Just been thinking about this market timing thing, and honestly most people get it wrong. They chase hot stocks when valuations are insane, then panic when things pull back. The real money is made when you buy quality companies that are trading at ridiculous premiums — but you gotta wait for the crash to do it without hesitation.



Right now the S&P 500 is sitting at nearly 30x earnings, which is historically pricey. That means we're probably not far from a significant pullback. When it happens, there are two names I'd buy without hesitation: IonQ and Palantir. Both are legitimately firing on all cylinders, but their valuations have gotten so stretched that buying now feels like catching a falling knife.

Let's talk IonQ first. The quantum computing space is one of those secular trends that's actually real — not hype. What makes IonQ interesting is their trapped ion approach, which operates at room temperature instead of requiring crazy cryogenic cooling. That's a technical advantage that matters. Analysts are modeling 64% revenue CAGR from 2025 through 2028, driven by their product line (Aria, Forte, Forte Enterprise, Tempo) and government contracts. The story is solid. Problem is, the stock already prices in a lot of that optimism at 25x 2028 sales. If we see a real correction, that multiple could compress significantly, and that's when I'd jump in without hesitation.

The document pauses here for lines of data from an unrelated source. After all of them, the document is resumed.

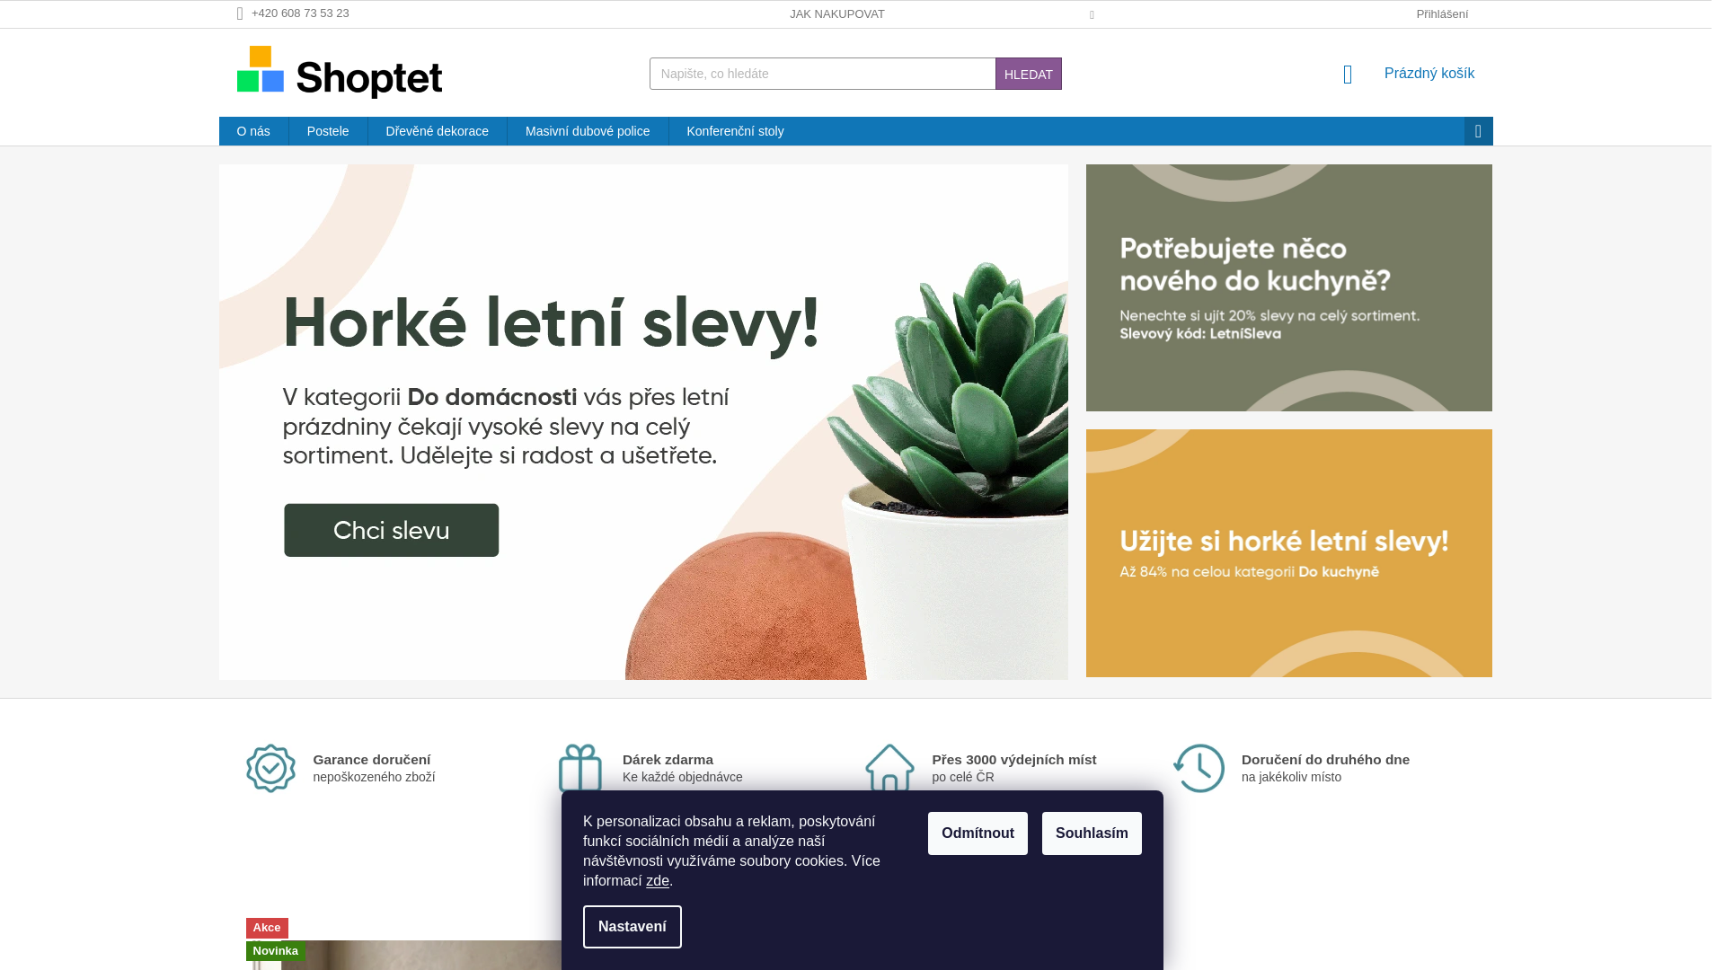Go to Konferenční stoly category
This screenshot has height=970, width=1725.
[x=735, y=131]
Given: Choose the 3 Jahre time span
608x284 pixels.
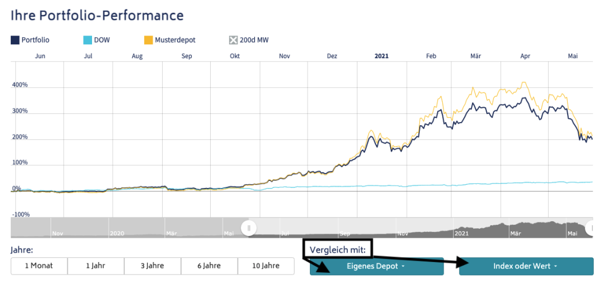Looking at the screenshot, I should (153, 266).
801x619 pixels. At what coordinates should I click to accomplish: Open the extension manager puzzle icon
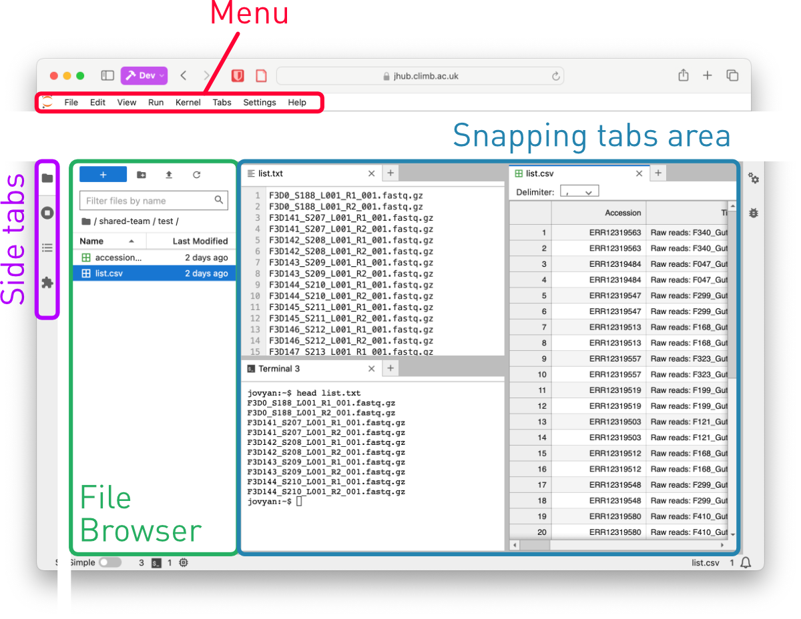(x=47, y=283)
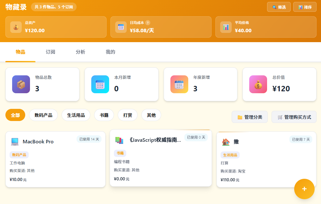The image size is (321, 204).
Task: Click the calendar icon beside 本月新增
Action: coord(100,84)
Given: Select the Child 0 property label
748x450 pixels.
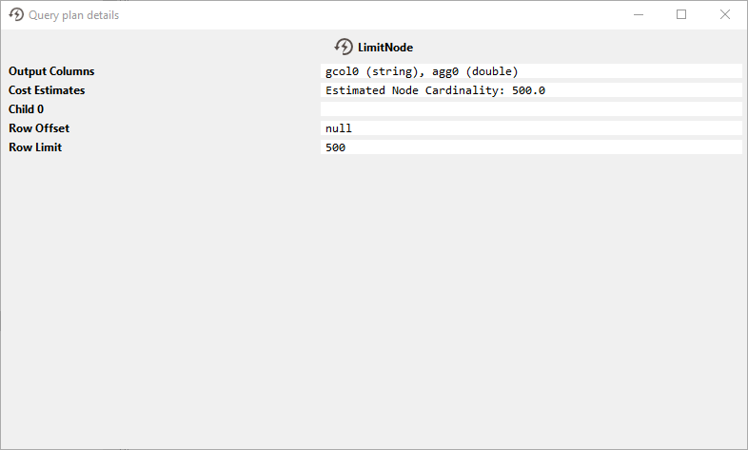Looking at the screenshot, I should (x=27, y=109).
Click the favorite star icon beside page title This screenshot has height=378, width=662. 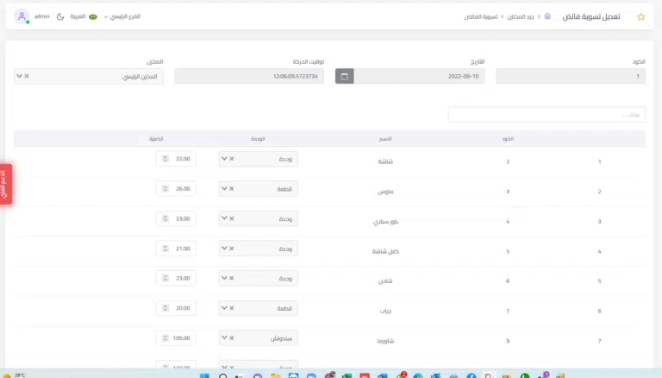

Palantir is the other one. They're basically the data aggregation backbone for U.S. government agencies — used for military planning, law enforcement, all of it. Plus they've been building out commercial services for enterprises trying to optimize with AI. That's a dual-engine growth story. Revenue and EPS are projected to grow at 49% and 53% CAGRs respectively through 2028. Recent geopolitical tensions should actually accelerate government spending on their platform, and the AI-powered optimization trend is creating tailwinds on the commercial side. But again, valuation is the killer — 23x and 64x projected 2028 sales and earnings. Those multiples scream overvaluation to me.

Here's the thing: I could see both of these companies being generational winners. But there's zero hesitation in my mind about waiting for a better entry point. Buying at peak valuations is how you leave money on the table for years. When the market finally corrects and these stocks get repriced, that's when you buy without hesitation. Until then, patience is the move.